Protesters, including someone dressed as Santa Claus, made their way to Virginia Key on Christmas Eve day, in what has become an ongoing fight for what they say should be the orca’s release.
Activists say the tank in which the whale lives is not fit for her size.
“She needs us to speak for her,” said Patty Leon, a protester with the group the People for the Ethical Treatment of Animals (PETA). “And that’s why we’re here today. It’s the holidays. We think about family and friends, but we also need to think about the animals who are suffering and have some compassion for them.”
Leon disagrees with the Seaquarium’s position that Lolita is well taken care of and that she would not survive a trip back to the Pacific Ocean.
“It’s absolutely false. This is no life for Lolita,” Leon said.
Many have been fighting to bring the whale that the Lummi Nation knows as Sk’aliCh’elh-tenaut home to her birth waters of the Salish Sea, where her family, L pod of the Southern Resident orcas, still swim free.

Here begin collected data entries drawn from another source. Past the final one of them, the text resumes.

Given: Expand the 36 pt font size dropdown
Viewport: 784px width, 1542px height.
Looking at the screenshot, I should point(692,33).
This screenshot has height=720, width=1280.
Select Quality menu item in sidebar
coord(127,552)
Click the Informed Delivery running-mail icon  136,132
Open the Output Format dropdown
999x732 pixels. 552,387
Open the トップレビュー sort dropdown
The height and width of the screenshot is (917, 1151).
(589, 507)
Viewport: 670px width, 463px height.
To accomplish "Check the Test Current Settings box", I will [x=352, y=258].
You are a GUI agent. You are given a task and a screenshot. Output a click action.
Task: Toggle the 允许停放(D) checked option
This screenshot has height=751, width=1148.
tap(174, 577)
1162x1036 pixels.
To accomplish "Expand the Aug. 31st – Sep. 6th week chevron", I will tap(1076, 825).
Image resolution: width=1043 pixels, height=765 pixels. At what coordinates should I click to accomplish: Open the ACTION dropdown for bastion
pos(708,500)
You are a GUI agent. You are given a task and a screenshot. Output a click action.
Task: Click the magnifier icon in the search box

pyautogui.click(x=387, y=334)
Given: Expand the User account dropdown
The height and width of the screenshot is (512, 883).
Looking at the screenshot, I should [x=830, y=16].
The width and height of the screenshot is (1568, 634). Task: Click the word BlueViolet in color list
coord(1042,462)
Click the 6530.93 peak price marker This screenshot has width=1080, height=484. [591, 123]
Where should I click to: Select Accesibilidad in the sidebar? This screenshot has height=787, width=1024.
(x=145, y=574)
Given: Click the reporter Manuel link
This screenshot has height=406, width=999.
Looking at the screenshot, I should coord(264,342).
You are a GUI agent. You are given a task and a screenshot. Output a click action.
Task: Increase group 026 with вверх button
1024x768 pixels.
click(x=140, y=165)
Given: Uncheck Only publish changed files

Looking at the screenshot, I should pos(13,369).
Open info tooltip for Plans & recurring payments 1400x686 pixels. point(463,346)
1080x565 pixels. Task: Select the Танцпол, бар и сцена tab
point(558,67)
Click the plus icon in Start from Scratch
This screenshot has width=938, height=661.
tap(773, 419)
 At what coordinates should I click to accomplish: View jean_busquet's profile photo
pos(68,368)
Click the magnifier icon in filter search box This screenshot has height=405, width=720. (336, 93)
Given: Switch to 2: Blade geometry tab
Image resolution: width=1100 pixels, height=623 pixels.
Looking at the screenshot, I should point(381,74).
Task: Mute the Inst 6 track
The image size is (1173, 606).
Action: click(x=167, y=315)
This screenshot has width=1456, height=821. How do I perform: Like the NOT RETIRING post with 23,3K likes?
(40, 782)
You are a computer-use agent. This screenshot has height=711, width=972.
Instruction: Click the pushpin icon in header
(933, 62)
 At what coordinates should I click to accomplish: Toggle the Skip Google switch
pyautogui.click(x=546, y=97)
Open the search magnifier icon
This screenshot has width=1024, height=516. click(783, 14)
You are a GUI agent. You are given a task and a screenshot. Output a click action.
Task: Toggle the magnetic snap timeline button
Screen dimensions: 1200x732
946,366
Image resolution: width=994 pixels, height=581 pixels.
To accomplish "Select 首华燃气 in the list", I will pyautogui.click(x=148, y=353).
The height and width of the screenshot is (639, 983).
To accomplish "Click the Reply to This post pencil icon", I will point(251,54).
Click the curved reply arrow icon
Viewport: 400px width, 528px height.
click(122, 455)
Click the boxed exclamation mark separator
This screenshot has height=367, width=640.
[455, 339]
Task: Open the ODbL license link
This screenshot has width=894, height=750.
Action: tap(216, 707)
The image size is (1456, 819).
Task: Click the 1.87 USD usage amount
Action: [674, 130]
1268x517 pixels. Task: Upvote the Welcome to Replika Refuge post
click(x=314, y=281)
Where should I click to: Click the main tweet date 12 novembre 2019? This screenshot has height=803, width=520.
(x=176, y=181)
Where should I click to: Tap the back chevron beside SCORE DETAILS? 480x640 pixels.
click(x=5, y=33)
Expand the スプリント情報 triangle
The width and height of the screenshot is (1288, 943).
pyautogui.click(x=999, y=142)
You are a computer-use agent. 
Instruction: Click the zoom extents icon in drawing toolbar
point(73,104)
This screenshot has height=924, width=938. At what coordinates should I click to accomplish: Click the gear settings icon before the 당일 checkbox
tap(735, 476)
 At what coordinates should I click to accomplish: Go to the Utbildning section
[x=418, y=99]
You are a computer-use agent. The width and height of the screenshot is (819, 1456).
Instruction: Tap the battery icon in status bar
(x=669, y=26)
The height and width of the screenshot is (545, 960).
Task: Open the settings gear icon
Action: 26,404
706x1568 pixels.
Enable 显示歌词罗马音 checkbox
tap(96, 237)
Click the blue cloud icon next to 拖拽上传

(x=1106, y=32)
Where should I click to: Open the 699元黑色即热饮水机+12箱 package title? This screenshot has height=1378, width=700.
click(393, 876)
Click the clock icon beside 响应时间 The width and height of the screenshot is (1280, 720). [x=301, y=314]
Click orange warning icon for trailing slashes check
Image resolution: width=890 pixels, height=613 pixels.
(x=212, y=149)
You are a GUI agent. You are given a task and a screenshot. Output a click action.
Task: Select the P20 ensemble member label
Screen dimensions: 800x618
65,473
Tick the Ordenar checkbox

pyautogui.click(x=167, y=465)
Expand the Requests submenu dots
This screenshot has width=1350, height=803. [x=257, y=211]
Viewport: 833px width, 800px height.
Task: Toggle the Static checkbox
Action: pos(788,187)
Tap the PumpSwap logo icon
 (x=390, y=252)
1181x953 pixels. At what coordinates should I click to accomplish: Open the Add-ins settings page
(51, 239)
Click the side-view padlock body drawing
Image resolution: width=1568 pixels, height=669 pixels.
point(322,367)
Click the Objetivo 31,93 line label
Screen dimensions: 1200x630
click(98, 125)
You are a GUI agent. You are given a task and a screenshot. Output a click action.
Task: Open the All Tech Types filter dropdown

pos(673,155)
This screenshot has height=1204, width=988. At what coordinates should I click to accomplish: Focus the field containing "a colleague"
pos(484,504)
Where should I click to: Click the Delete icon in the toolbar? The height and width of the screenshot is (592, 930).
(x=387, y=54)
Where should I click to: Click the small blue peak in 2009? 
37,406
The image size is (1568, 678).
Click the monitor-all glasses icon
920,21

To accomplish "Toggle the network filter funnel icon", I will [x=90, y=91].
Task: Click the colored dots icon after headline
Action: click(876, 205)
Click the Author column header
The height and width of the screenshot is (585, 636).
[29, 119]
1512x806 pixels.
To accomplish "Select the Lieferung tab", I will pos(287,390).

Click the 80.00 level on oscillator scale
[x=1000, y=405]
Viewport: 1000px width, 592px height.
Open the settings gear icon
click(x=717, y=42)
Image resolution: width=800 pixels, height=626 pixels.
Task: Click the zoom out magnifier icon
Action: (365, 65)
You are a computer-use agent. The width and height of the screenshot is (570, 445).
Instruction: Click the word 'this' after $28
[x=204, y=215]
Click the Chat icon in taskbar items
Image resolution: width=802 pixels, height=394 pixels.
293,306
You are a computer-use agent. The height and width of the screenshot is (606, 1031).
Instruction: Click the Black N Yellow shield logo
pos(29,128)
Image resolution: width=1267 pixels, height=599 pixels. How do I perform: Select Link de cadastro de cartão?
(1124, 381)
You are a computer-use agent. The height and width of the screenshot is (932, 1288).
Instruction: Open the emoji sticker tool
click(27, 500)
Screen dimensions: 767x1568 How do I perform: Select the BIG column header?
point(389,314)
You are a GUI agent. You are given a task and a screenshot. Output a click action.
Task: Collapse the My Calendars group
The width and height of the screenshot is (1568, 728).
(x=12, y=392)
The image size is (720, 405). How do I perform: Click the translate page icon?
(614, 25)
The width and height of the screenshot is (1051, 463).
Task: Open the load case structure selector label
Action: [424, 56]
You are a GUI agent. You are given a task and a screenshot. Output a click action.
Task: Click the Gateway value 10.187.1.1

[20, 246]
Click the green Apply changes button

The indigenous people of the Pacific Northwest said that under their inherent rights, the whale belongs to them.
“She’s a relative. We have a right to call her home,” said Squil-Le-He-Le Raynell Morris of the Lummi Nation.
The Lummi Nation has vowed to bring her home as their sacred obligation and they believe after 50 years, it’s time for her to retire.
The Lummis have filed an intent to sue the Miami Seaquarium. They’re hoping it doesn’t come to that.
Activists have been in a decades-long fight to free Lolita for more than 25 years. In October 2018, a federal appeals court rejected a petition to reopen a lawsuit over the Seaquarium’s treatment of the killer whale.
The Miami Herald reported in 2018 that “the three-judge panel of the U.S. Court of Appeals for the 11th Circuit determined that while Lolita’s case was ‘unique’ due to her age and the continuing medical care present at the aquarium, there was ‘no threat of serious harm’ sufficient to trigger a violation of the federal animal welfare law. The court also noted that there is ‘no realistic means for returning to the wild without being harmed.’ "
The Lummis said they have a plan in place with the Orca Network, the Whale Sanctuary Project, and with veterinarians and marine biologists on a way to safely bring her back to the Salish Sea.